H.K. : Pour ce qui concerne l’eau, on a de très fortes chances d’atteindre les OMD si les efforts actuels sont maintenus. Par contre à propos de l’assainissement, il faut davantage d’engagement et d’effort pour la simple raison que la situation de base n’est pas tout à fait reluisante. La question de l’assainissement ne peut pas être traitée de la même manière que l’eau potable. En termes de mobilisation de ressources financières par exemple, il est plus facile de convaincre un partenaire d’investir dans un forage, une borne-fontaine, un réseau d’adduction d’eau potable que dans une latrine, un lave-main, une poubelle. Autant de paramètres qui font qu’il faut beaucoup plus d’effort et d’engagement pour ce qui concerne l’assainissement. Oui, c’est possible de tendre vers les OMD si nous-mêmes, nous sommes convaincus. Nous avons un environnement favorable pour cela.

Cet environnement, c’est d’abord, les différentes politiques et stratégies qui existent en la matière. En effet, nous avons un Programme national d’approvisionnement en eau potable et assainissement (PNAEPA) pour le millénaire mis en œuvre depuis 2006. En outre, nous avons un chef d’Etat qui s’est engagé personnellement pour faire de la question de l’assainissement une question centrale dans son programme quinquennal. Autant d’atouts que nous devons exploiter pour transformer les engagements en actions concrètes au niveau local. Ce d’autant plus que les partenaires qui sont prêts à accompagner le pays sont nombreux.

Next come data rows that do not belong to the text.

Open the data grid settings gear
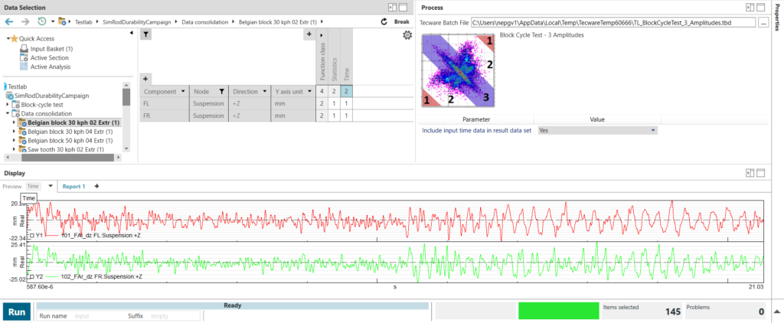 [407, 35]
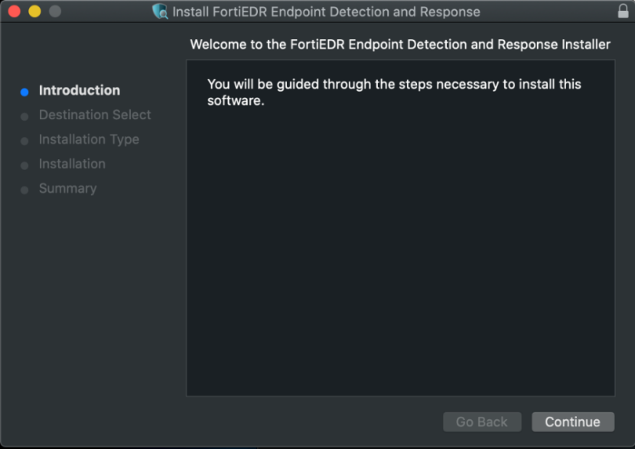Minimize the installer using the yellow button
Screen dimensions: 635x449
34,11

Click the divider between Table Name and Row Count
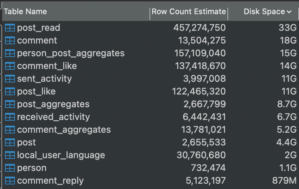pos(150,14)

S. : Pour l’atteinte des OMD, quels rôles peuvent jouer certains de vos partenaires tels que le Réseau d’information, de communication, pour l’hygiène, l’eau potable et l’assainissement (RICHE) ?

H.K : Le RICHE se positionne à notre avis comme un acteur incontournable pour faire la promotion de l’eau potable et l’assainissement quel que soit le milieu. Non seulement à travers les reportages et les analyses journalistiques, mais aussi et surtout, à travers le rôle de sentinelle que la presse joue. Par exemple, dans deux ans, en 2013, ce sera, la quatrième édition d’AfricaSan. Les journalistes devraient pouvoir nous demander, juste avant cette prochaine édition, ce que nous avons pu faire concernant les engagements de la précédente édition. Ce rôle de sentinelle-là, le RICHE devrait pouvoir le jouer, en vue de rappeler à chaque acteur qu’il doit cesser de parler seulement, mais qu’il doit être sur le terrain des actions. Le RICHE peut nous accompagner véritablement dans cette perspective. Du reste, nous avons entrepris beaucoup d’activités ensemble et qui me satisfont.

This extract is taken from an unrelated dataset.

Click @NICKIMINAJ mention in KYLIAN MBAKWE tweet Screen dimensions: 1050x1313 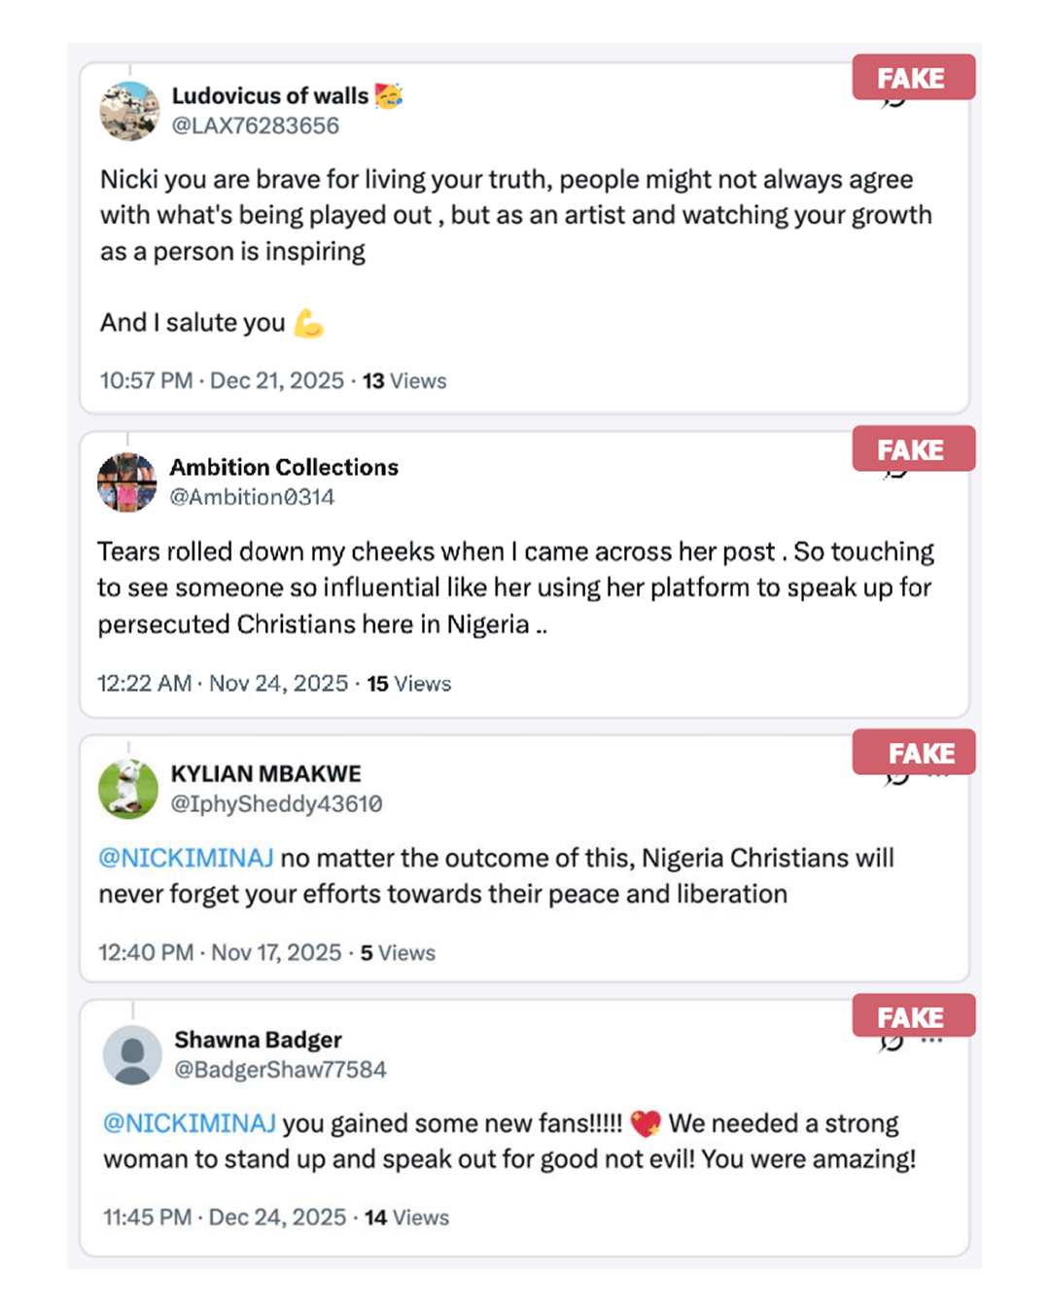pyautogui.click(x=186, y=858)
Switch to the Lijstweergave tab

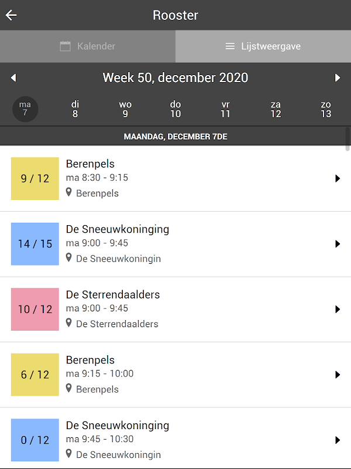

S. : Quel message avez-vous à l’endroit des autres acteurs du domaine de l’eau potable, l’hygiène et l’assainissement ?

A.K. : Aux autres acteurs, j’aimerais dire que nous travaillons pour la même cause. Par conséquence, quelles se soient les divergences en termes d’approches, nous devons faire en sorte que l’accès à l’eau potable, l’hygiène et l’assainissement soit une réalité pour les populations du Burkina Faso. Je suis convaincu que si nous redoublons d’efforts, si nous maintenons le niveau d’engagement et de motivation actuel, si nous mettons en synergie nos moyens, nous pourrons passer à l’échelle et pourquoi pas, atteindre les OMD.